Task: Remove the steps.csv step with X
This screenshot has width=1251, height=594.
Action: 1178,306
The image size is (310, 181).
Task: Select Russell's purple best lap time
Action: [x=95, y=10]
____
Arrange the lines above as a Markdown table with the columns No. and Line, giving each line its row number and leaving out blank lines.

| No. | Line |
|---|---|
| 1 | Task: Remove the steps.csv step with X |
| 2 | This screenshot has width=1251, height=594. |
| 3 | Action: 1178,306 |
| 4 | The image size is (310, 181). |
| 5 | Task: Select Russell's purple best lap time |
| 6 | Action: [x=95, y=10] |